» Data shown:
※ ※ ※

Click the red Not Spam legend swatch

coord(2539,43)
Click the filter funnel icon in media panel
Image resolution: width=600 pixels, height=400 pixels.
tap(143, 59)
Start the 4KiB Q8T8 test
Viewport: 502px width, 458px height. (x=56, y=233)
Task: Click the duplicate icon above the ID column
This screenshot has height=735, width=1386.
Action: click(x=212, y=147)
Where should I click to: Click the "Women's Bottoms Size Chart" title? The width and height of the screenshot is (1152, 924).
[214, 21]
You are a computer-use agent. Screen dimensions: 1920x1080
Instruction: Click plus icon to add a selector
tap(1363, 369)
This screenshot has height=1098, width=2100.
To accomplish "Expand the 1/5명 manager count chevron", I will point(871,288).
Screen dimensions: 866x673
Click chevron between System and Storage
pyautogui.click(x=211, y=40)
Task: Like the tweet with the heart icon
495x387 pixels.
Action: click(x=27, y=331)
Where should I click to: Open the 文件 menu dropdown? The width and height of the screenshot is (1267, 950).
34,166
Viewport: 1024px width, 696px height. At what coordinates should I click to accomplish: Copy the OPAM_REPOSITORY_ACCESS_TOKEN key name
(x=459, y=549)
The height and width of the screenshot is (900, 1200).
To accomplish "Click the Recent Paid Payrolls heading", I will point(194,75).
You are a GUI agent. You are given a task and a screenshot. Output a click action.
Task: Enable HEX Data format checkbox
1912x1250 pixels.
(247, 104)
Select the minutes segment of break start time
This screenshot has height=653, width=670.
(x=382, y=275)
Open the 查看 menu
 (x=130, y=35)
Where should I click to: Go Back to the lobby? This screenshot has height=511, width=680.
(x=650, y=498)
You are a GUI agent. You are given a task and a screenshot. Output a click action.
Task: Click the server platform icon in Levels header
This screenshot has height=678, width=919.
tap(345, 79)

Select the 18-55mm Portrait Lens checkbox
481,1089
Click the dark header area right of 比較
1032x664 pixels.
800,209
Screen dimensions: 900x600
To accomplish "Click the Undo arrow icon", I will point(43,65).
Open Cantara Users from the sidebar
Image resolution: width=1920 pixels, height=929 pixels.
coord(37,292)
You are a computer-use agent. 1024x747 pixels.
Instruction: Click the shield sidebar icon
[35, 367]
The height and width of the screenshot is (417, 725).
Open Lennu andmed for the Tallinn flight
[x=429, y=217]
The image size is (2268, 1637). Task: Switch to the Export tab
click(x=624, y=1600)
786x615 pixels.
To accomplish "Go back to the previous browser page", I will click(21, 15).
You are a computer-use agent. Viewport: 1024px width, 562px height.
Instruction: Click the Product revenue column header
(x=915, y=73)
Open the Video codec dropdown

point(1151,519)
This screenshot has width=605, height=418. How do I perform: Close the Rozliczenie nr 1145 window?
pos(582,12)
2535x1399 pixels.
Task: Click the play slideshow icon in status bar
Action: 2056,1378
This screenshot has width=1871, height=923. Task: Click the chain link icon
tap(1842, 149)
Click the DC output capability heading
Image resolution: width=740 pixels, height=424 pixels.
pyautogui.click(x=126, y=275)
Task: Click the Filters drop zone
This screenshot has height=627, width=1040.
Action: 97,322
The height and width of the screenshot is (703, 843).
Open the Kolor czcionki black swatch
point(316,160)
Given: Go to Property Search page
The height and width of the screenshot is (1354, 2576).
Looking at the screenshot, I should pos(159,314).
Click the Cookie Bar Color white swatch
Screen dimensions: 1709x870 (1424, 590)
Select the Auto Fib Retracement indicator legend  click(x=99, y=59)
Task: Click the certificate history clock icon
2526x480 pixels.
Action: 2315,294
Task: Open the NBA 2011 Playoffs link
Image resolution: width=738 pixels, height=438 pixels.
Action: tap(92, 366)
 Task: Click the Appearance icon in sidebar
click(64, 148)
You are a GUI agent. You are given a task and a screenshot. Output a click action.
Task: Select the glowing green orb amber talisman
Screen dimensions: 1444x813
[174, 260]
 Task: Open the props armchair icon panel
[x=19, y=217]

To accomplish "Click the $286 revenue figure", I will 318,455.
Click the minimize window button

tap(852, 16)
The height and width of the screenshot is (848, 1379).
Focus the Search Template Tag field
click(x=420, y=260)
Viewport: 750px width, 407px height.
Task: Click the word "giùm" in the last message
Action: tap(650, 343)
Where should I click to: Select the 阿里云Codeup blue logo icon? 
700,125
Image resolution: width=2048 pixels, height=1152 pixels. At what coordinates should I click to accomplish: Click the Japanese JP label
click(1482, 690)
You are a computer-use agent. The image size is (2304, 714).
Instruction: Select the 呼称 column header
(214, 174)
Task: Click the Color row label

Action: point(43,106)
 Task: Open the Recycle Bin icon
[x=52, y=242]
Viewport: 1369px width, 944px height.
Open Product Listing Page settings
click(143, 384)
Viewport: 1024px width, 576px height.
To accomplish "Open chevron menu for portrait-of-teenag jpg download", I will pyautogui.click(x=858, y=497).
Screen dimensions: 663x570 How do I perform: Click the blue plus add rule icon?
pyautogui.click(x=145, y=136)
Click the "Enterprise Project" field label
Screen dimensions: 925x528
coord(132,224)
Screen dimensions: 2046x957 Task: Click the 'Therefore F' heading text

※ ※ ※

» Written task: Reproduce the whole listing above, line for line, without changing anything.

» Reply:
Click the red Not Spam legend swatch

coord(2539,43)
Click the filter funnel icon in media panel
Image resolution: width=600 pixels, height=400 pixels.
tap(143, 59)
Start the 4KiB Q8T8 test
Viewport: 502px width, 458px height. (x=56, y=233)
Task: Click the duplicate icon above the ID column
This screenshot has height=735, width=1386.
Action: click(x=212, y=147)
Where should I click to: Click the "Women's Bottoms Size Chart" title? The width and height of the screenshot is (1152, 924).
[214, 21]
You are a computer-use agent. Screen dimensions: 1920x1080
Instruction: Click plus icon to add a selector
tap(1363, 369)
This screenshot has height=1098, width=2100.
To accomplish "Expand the 1/5명 manager count chevron", I will point(871,288).
Screen dimensions: 866x673
Click chevron between System and Storage
pyautogui.click(x=211, y=40)
Task: Like the tweet with the heart icon
495x387 pixels.
Action: click(x=27, y=331)
Where should I click to: Open the 文件 menu dropdown? The width and height of the screenshot is (1267, 950).
34,166
Viewport: 1024px width, 696px height. At what coordinates should I click to accomplish: Copy the OPAM_REPOSITORY_ACCESS_TOKEN key name
(x=459, y=549)
The height and width of the screenshot is (900, 1200).
To accomplish "Click the Recent Paid Payrolls heading", I will point(194,75).
You are a GUI agent. You are given a task and a screenshot. Output a click action.
Task: Enable HEX Data format checkbox
1912x1250 pixels.
(247, 104)
Select the minutes segment of break start time
This screenshot has height=653, width=670.
(x=382, y=275)
Open the 查看 menu
 (x=130, y=35)
Where should I click to: Go Back to the lobby? This screenshot has height=511, width=680.
(x=650, y=498)
You are a GUI agent. You are given a task and a screenshot. Output a click action.
Task: Click the server platform icon in Levels header
This screenshot has height=678, width=919.
tap(345, 79)

Select the 18-55mm Portrait Lens checkbox
481,1089
Click the dark header area right of 比較
1032x664 pixels.
800,209
Screen dimensions: 900x600
To accomplish "Click the Undo arrow icon", I will point(43,65).
Open Cantara Users from the sidebar
Image resolution: width=1920 pixels, height=929 pixels.
coord(37,292)
You are a computer-use agent. 1024x747 pixels.
Instruction: Click the shield sidebar icon
[35, 367]
The height and width of the screenshot is (417, 725).
Open Lennu andmed for the Tallinn flight
[x=429, y=217]
The image size is (2268, 1637). Task: Switch to the Export tab
click(x=624, y=1600)
786x615 pixels.
To accomplish "Go back to the previous browser page", I will click(21, 15).
You are a computer-use agent. Viewport: 1024px width, 562px height.
Instruction: Click the Product revenue column header
(x=915, y=73)
Open the Video codec dropdown

point(1151,519)
This screenshot has width=605, height=418. How do I perform: Close the Rozliczenie nr 1145 window?
pos(582,12)
2535x1399 pixels.
Task: Click the play slideshow icon in status bar
Action: 2056,1378
This screenshot has width=1871, height=923. Task: Click the chain link icon
tap(1842, 149)
Click the DC output capability heading
Image resolution: width=740 pixels, height=424 pixels.
pyautogui.click(x=126, y=275)
Task: Click the Filters drop zone
This screenshot has height=627, width=1040.
Action: 97,322
The height and width of the screenshot is (703, 843).
Open the Kolor czcionki black swatch
point(316,160)
Given: Go to Property Search page
The height and width of the screenshot is (1354, 2576).
Looking at the screenshot, I should pos(159,314).
Click the Cookie Bar Color white swatch
Screen dimensions: 1709x870 (1424, 590)
Select the Auto Fib Retracement indicator legend  click(x=99, y=59)
Task: Click the certificate history clock icon
2526x480 pixels.
Action: 2315,294
Task: Open the NBA 2011 Playoffs link
Image resolution: width=738 pixels, height=438 pixels.
Action: tap(92, 366)
 Task: Click the Appearance icon in sidebar
click(64, 148)
You are a GUI agent. You are given a task and a screenshot. Output a click action.
Task: Select the glowing green orb amber talisman
Screen dimensions: 1444x813
[174, 260]
 Task: Open the props armchair icon panel
[x=19, y=217]

To accomplish "Click the $286 revenue figure", I will 318,455.
Click the minimize window button

tap(852, 16)
The height and width of the screenshot is (848, 1379).
Focus the Search Template Tag field
click(x=420, y=260)
Viewport: 750px width, 407px height.
Task: Click the word "giùm" in the last message
Action: tap(650, 343)
Where should I click to: Select the 阿里云Codeup blue logo icon? 
700,125
Image resolution: width=2048 pixels, height=1152 pixels. At what coordinates should I click to accomplish: Click the Japanese JP label
click(1482, 690)
You are a computer-use agent. The image size is (2304, 714).
Instruction: Select the 呼称 column header
(214, 174)
Task: Click the Color row label

Action: point(43,106)
 Task: Open the Recycle Bin icon
[x=52, y=242]
Viewport: 1369px width, 944px height.
Open Product Listing Page settings
click(143, 384)
Viewport: 1024px width, 576px height.
To accomplish "Open chevron menu for portrait-of-teenag jpg download", I will pyautogui.click(x=858, y=497).
Screen dimensions: 663x570 How do I perform: Click the blue plus add rule icon?
pyautogui.click(x=145, y=136)
Click the "Enterprise Project" field label
Screen dimensions: 925x528
coord(132,224)
Screen dimensions: 2046x957 Task: Click the 'Therefore F' heading text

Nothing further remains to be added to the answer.